▶ Problem to work on
Copy the data below verbatim, keeping every line in its original order.

▶ Extracted information

━━━━━━━━━━━━━━━━

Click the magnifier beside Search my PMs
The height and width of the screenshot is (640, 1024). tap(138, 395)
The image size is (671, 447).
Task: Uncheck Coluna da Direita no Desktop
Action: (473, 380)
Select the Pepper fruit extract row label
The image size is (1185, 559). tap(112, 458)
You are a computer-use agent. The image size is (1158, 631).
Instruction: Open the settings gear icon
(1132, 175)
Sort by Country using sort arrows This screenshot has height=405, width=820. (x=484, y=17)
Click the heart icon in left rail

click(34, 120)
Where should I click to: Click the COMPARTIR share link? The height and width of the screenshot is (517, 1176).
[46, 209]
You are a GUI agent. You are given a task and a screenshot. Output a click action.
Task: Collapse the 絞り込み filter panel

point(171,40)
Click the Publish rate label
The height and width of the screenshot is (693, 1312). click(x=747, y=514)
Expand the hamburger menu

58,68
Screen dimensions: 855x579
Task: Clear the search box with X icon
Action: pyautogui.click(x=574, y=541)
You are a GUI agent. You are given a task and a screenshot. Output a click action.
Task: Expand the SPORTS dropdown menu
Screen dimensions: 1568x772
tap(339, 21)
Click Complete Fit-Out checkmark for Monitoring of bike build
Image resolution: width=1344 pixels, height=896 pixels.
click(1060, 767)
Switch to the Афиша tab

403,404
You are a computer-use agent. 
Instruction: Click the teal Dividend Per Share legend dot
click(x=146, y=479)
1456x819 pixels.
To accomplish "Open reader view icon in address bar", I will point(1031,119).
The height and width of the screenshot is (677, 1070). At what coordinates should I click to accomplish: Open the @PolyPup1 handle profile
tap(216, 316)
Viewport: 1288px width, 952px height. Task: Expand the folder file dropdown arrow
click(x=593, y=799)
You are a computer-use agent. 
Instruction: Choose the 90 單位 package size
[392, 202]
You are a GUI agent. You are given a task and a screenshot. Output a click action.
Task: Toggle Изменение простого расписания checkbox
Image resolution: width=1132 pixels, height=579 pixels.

━━━━━━━━━━━━━━━━

▶ Worked answer
Click the magnifier beside Search my PMs
The height and width of the screenshot is (640, 1024). tap(138, 395)
The image size is (671, 447).
Task: Uncheck Coluna da Direita no Desktop
Action: (473, 380)
Select the Pepper fruit extract row label
The image size is (1185, 559). tap(112, 458)
You are a computer-use agent. The image size is (1158, 631).
Instruction: Open the settings gear icon
(1132, 175)
Sort by Country using sort arrows This screenshot has height=405, width=820. (x=484, y=17)
Click the heart icon in left rail

click(34, 120)
Where should I click to: Click the COMPARTIR share link? The height and width of the screenshot is (517, 1176).
[46, 209]
You are a GUI agent. You are given a task and a screenshot. Output a click action.
Task: Collapse the 絞り込み filter panel

point(171,40)
Click the Publish rate label
The height and width of the screenshot is (693, 1312). click(x=747, y=514)
Expand the hamburger menu

58,68
Screen dimensions: 855x579
Task: Clear the search box with X icon
Action: pyautogui.click(x=574, y=541)
You are a GUI agent. You are given a task and a screenshot. Output a click action.
Task: Expand the SPORTS dropdown menu
Screen dimensions: 1568x772
tap(339, 21)
Click Complete Fit-Out checkmark for Monitoring of bike build
Image resolution: width=1344 pixels, height=896 pixels.
click(1060, 767)
Switch to the Афиша tab

403,404
You are a computer-use agent. 
Instruction: Click the teal Dividend Per Share legend dot
click(x=146, y=479)
1456x819 pixels.
To accomplish "Open reader view icon in address bar", I will point(1031,119).
The height and width of the screenshot is (677, 1070). At what coordinates should I click to accomplish: Open the @PolyPup1 handle profile
tap(216, 316)
Viewport: 1288px width, 952px height. Task: Expand the folder file dropdown arrow
click(x=593, y=799)
You are a computer-use agent. 
Instruction: Choose the 90 單位 package size
[392, 202]
You are a GUI agent. You are given a task and a screenshot. Output a click action.
Task: Toggle Изменение простого расписания checkbox
Image resolution: width=1132 pixels, height=579 pixels.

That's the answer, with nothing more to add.